Data for review
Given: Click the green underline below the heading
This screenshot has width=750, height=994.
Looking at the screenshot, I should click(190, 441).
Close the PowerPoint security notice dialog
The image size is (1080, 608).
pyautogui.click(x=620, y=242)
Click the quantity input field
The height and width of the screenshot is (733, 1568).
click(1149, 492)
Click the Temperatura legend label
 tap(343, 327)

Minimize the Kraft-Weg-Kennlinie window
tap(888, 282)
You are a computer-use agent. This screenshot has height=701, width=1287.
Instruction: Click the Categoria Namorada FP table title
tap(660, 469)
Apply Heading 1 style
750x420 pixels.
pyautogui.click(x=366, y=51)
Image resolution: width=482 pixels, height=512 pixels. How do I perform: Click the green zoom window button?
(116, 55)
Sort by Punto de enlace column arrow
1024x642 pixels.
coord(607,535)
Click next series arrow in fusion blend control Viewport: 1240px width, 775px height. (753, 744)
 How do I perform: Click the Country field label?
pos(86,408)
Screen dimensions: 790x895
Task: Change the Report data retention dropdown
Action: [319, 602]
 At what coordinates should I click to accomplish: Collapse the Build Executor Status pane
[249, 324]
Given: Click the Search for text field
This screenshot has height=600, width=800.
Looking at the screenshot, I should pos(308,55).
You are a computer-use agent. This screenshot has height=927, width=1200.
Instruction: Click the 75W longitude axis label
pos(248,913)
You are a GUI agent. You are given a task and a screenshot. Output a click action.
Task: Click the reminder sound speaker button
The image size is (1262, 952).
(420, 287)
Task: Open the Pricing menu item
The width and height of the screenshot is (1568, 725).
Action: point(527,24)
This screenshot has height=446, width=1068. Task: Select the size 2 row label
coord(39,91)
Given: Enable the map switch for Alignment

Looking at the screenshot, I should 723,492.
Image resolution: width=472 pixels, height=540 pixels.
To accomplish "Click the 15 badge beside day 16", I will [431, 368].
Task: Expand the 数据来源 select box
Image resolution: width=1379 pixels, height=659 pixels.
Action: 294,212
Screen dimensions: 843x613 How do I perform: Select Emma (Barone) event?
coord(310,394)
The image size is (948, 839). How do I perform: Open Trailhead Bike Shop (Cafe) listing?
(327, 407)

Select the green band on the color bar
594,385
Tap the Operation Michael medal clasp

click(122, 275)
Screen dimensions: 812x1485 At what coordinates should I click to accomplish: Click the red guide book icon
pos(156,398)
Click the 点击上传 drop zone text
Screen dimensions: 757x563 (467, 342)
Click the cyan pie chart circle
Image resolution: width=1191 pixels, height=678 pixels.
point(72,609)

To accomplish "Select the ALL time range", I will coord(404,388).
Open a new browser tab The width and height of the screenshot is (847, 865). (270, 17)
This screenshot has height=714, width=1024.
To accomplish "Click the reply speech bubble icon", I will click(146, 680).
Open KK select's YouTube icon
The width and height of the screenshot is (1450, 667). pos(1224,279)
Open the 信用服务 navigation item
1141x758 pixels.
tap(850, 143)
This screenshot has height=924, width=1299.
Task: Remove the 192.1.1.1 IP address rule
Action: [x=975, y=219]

Work instruction
Nothing in the records above may differ in your copy; retype them in full.

Answer box
Given: Click the green underline below the heading
This screenshot has width=750, height=994.
Looking at the screenshot, I should click(190, 441).
Close the PowerPoint security notice dialog
The image size is (1080, 608).
pyautogui.click(x=620, y=242)
Click the quantity input field
The height and width of the screenshot is (733, 1568).
click(1149, 492)
Click the Temperatura legend label
 tap(343, 327)

Minimize the Kraft-Weg-Kennlinie window
tap(888, 282)
You are a computer-use agent. This screenshot has height=701, width=1287.
Instruction: Click the Categoria Namorada FP table title
tap(660, 469)
Apply Heading 1 style
750x420 pixels.
pyautogui.click(x=366, y=51)
Image resolution: width=482 pixels, height=512 pixels. How do I perform: Click the green zoom window button?
(116, 55)
Sort by Punto de enlace column arrow
1024x642 pixels.
coord(607,535)
Click next series arrow in fusion blend control Viewport: 1240px width, 775px height. (753, 744)
 How do I perform: Click the Country field label?
pos(86,408)
Screen dimensions: 790x895
Task: Change the Report data retention dropdown
Action: [319, 602]
 At what coordinates should I click to accomplish: Collapse the Build Executor Status pane
[249, 324]
Given: Click the Search for text field
This screenshot has height=600, width=800.
Looking at the screenshot, I should pos(308,55).
You are a computer-use agent. This screenshot has height=927, width=1200.
Instruction: Click the 75W longitude axis label
pos(248,913)
You are a GUI agent. You are given a task and a screenshot. Output a click action.
Task: Click the reminder sound speaker button
The image size is (1262, 952).
(420, 287)
Task: Open the Pricing menu item
The width and height of the screenshot is (1568, 725).
Action: point(527,24)
This screenshot has height=446, width=1068. Task: Select the size 2 row label
coord(39,91)
Given: Enable the map switch for Alignment

Looking at the screenshot, I should 723,492.
Image resolution: width=472 pixels, height=540 pixels.
To accomplish "Click the 15 badge beside day 16", I will [431, 368].
Task: Expand the 数据来源 select box
Image resolution: width=1379 pixels, height=659 pixels.
Action: 294,212
Screen dimensions: 843x613 How do I perform: Select Emma (Barone) event?
coord(310,394)
The image size is (948, 839). How do I perform: Open Trailhead Bike Shop (Cafe) listing?
(327, 407)

Select the green band on the color bar
594,385
Tap the Operation Michael medal clasp

click(122, 275)
Screen dimensions: 812x1485 At what coordinates should I click to accomplish: Click the red guide book icon
pos(156,398)
Click the 点击上传 drop zone text
Screen dimensions: 757x563 (467, 342)
Click the cyan pie chart circle
Image resolution: width=1191 pixels, height=678 pixels.
point(72,609)

To accomplish "Select the ALL time range", I will coord(404,388).
Open a new browser tab The width and height of the screenshot is (847, 865). (270, 17)
This screenshot has height=714, width=1024.
To accomplish "Click the reply speech bubble icon", I will click(146, 680).
Open KK select's YouTube icon
The width and height of the screenshot is (1450, 667). pos(1224,279)
Open the 信用服务 navigation item
1141x758 pixels.
tap(850, 143)
This screenshot has height=924, width=1299.
Task: Remove the 192.1.1.1 IP address rule
Action: [x=975, y=219]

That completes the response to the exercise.